### AIM OF THE TASK
Read through the listing, and wherever a line holds the word "agent", return it.
___ TASK INPUT
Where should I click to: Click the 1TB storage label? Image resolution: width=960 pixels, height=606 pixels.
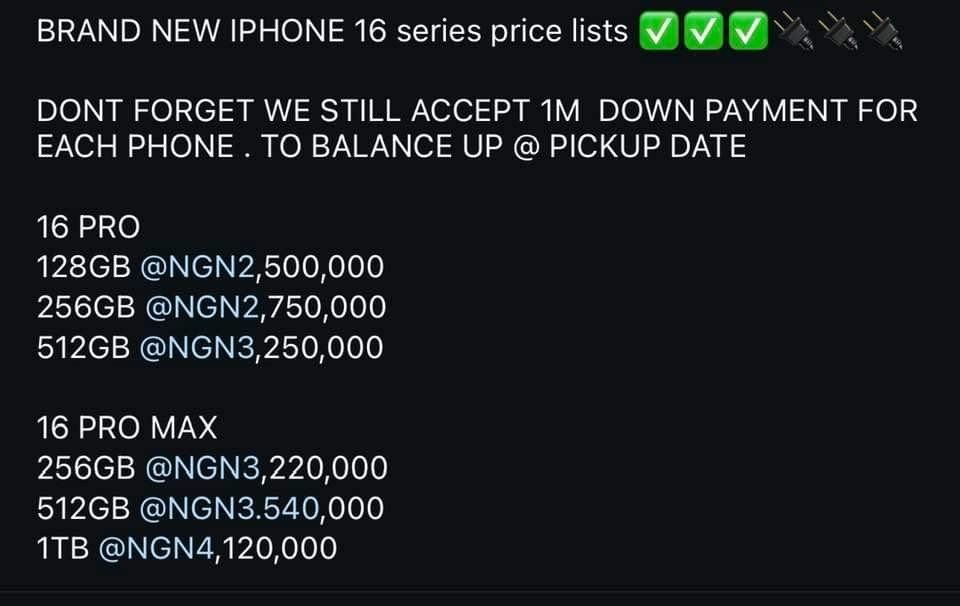coord(63,548)
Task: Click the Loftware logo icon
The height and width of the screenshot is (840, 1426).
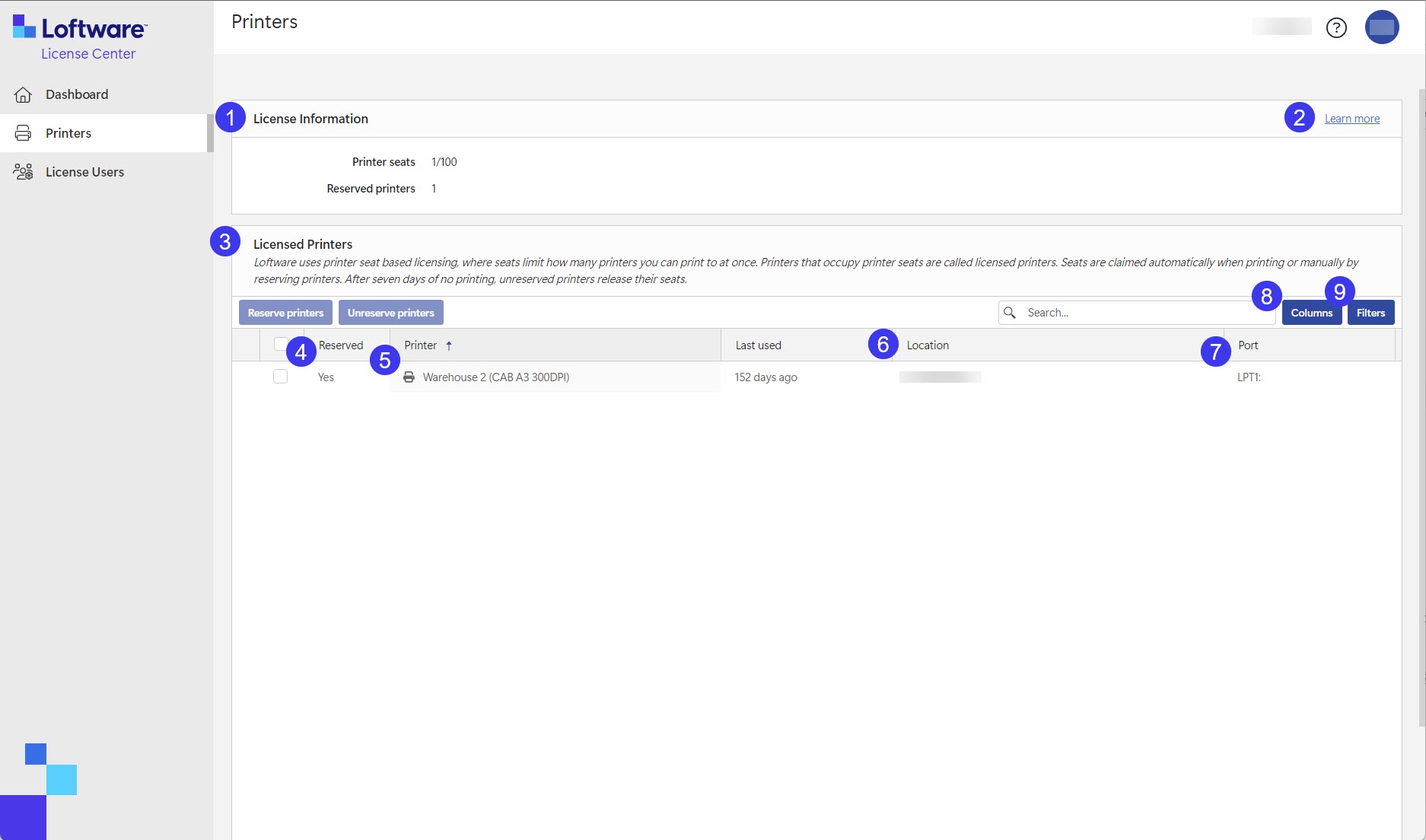Action: tap(24, 27)
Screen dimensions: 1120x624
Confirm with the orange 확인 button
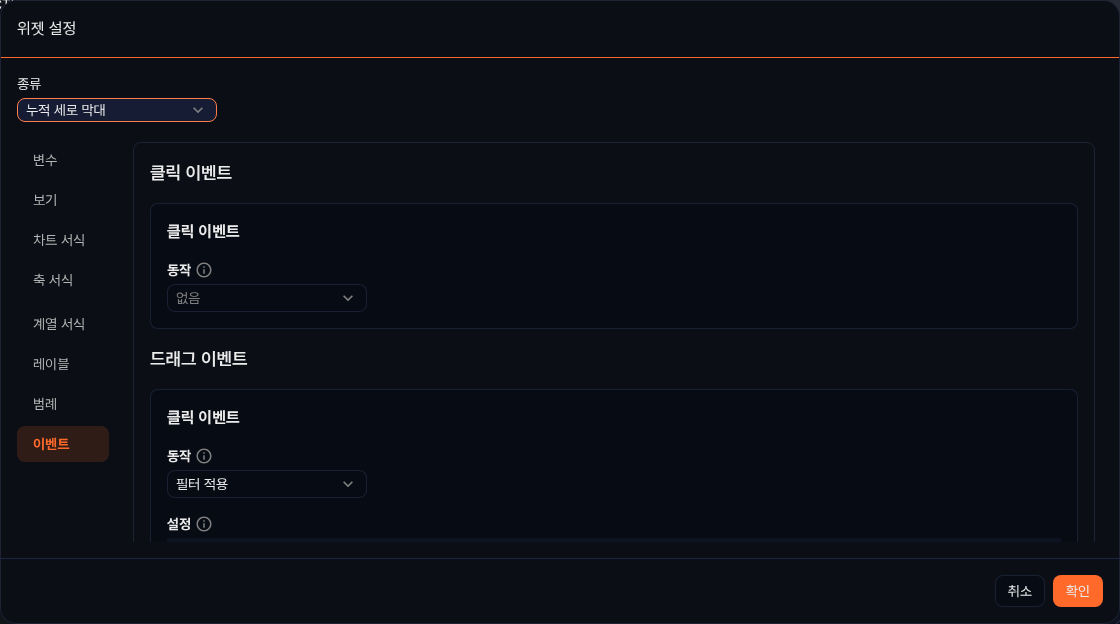pos(1077,591)

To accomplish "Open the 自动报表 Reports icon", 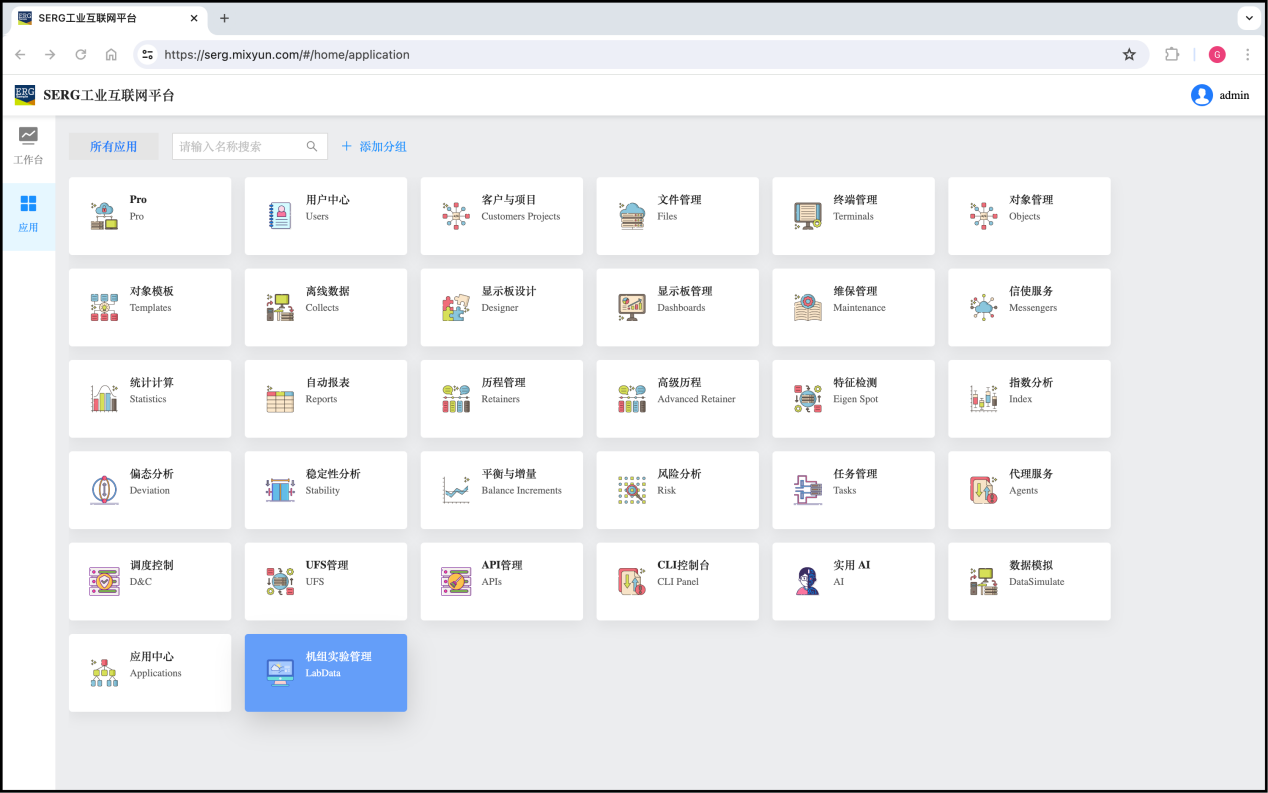I will coord(280,399).
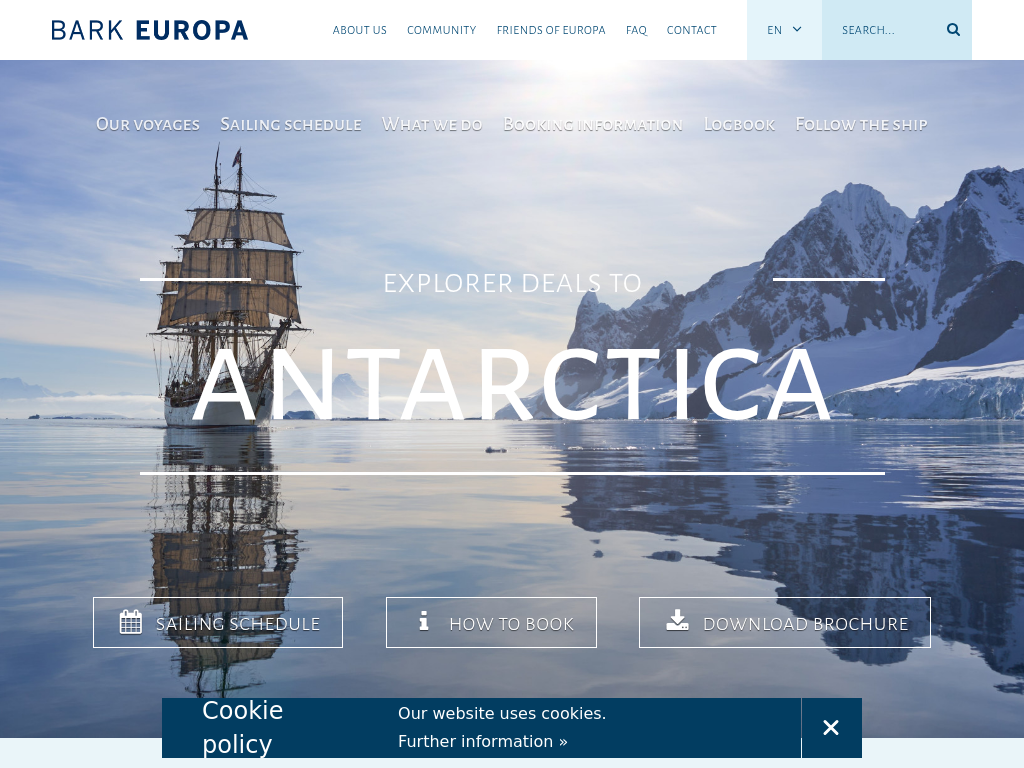The height and width of the screenshot is (768, 1024).
Task: Go to the Community page
Action: coord(441,30)
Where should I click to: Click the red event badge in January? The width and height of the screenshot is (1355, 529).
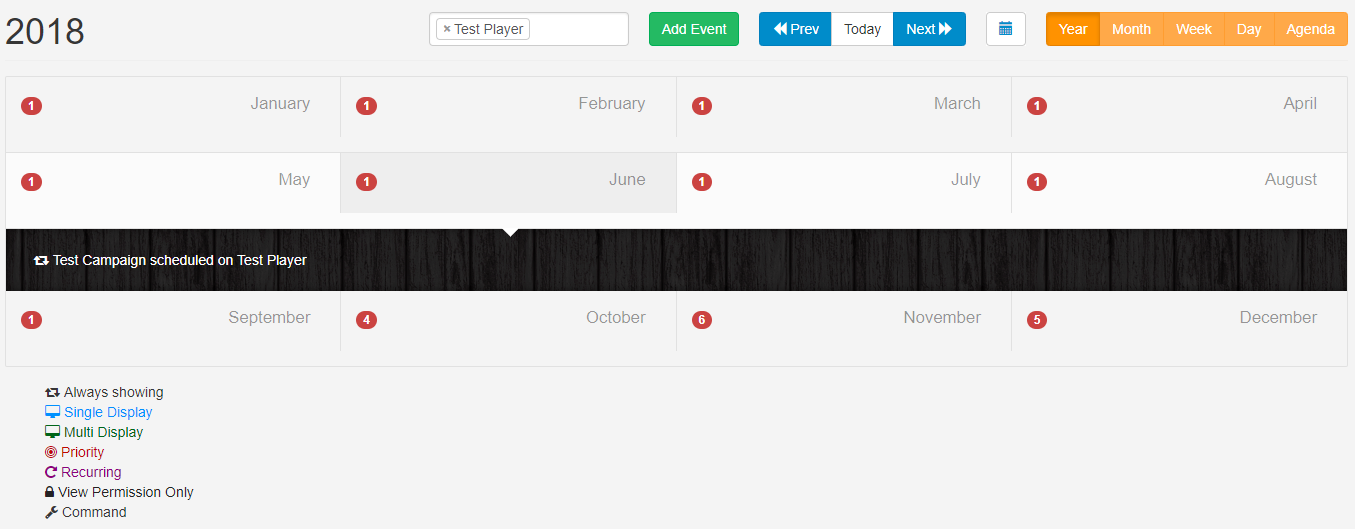(x=32, y=106)
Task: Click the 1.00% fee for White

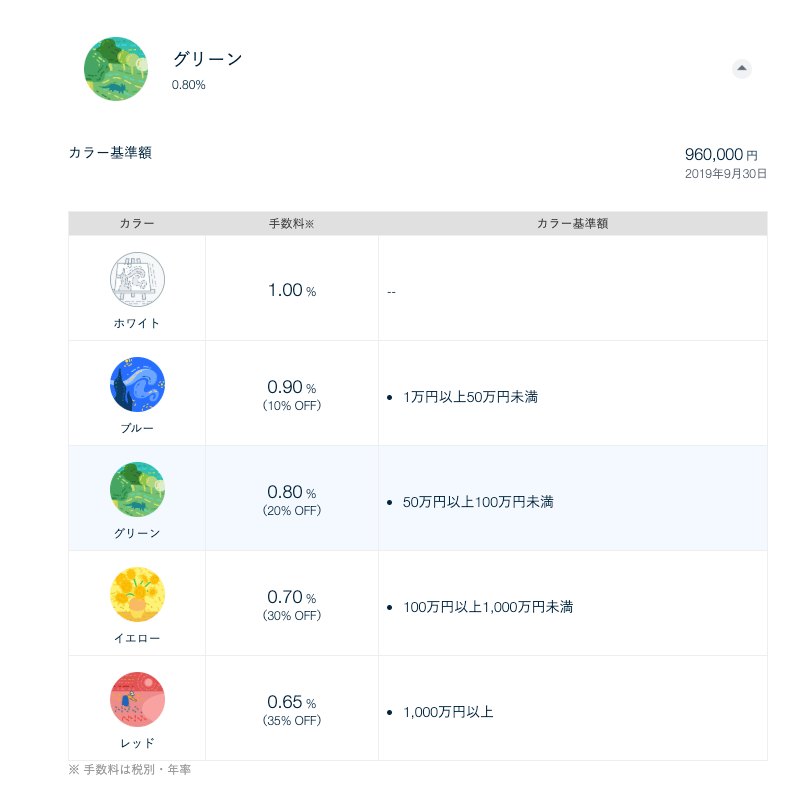Action: click(x=291, y=291)
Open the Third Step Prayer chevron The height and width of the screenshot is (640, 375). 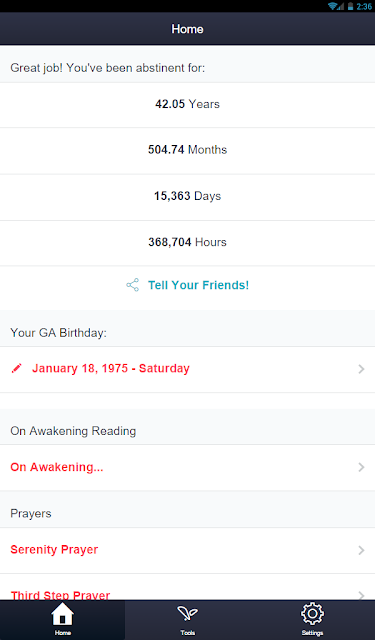pos(361,596)
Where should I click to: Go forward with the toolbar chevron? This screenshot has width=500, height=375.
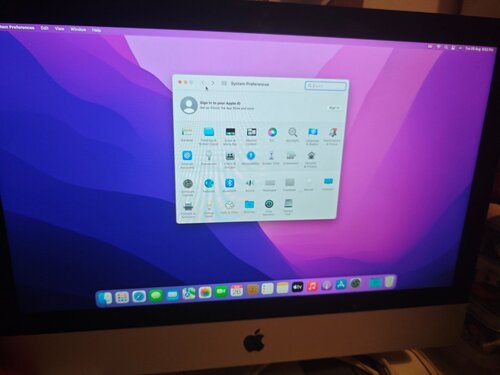pyautogui.click(x=213, y=83)
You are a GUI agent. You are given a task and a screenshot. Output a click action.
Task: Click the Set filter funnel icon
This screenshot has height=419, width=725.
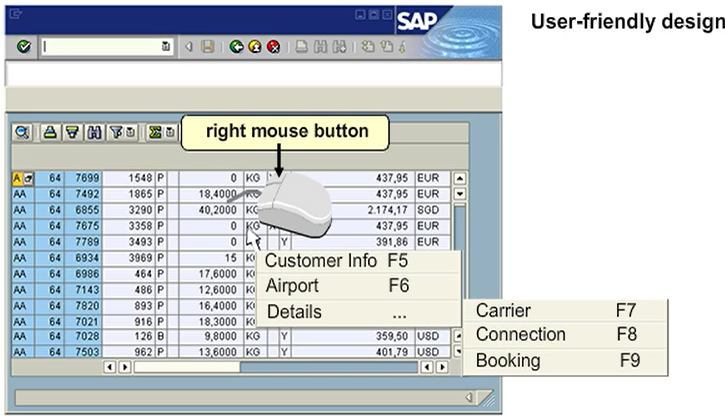[115, 132]
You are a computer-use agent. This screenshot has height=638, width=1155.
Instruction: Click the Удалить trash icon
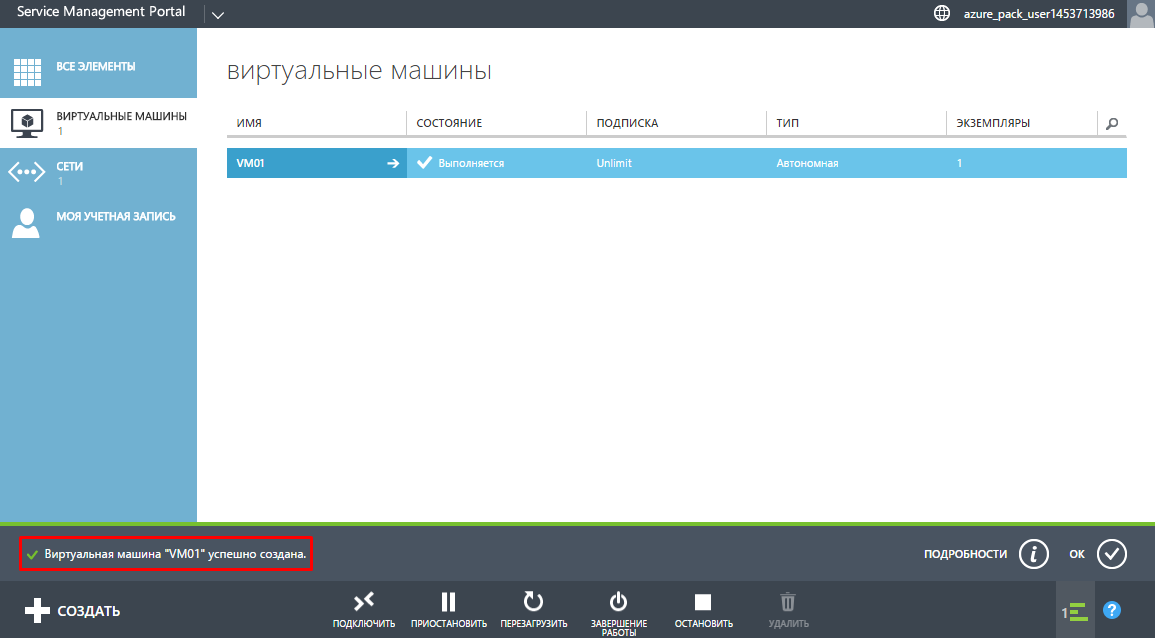click(x=788, y=602)
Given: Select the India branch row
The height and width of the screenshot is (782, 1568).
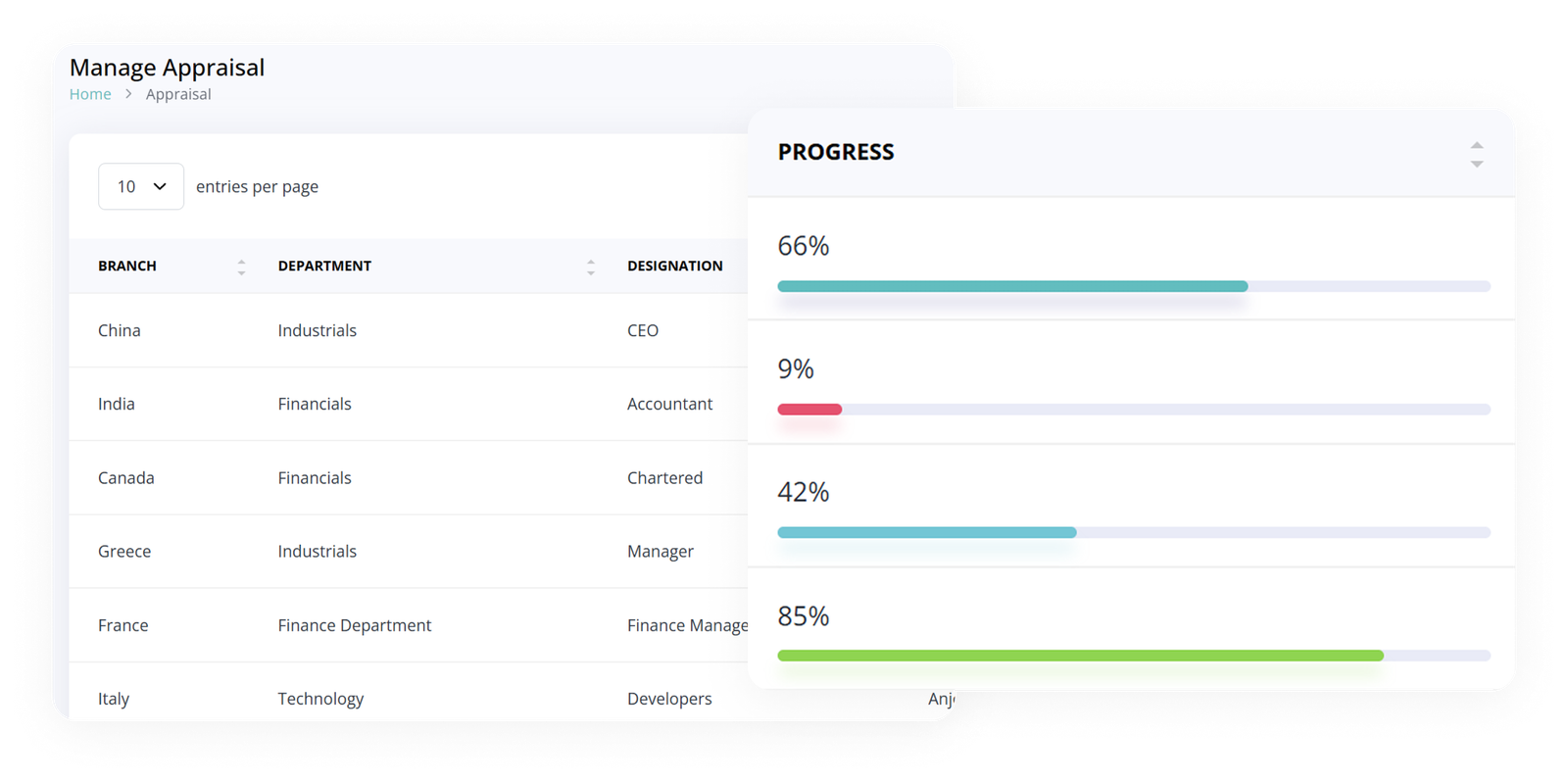Looking at the screenshot, I should click(117, 404).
______
### RESULT FOR THIS EXERCISE
You are a GUI agent. You are given a task and a screenshot. Output a click action.
You are a computer-use agent. This screenshot has height=638, width=1155.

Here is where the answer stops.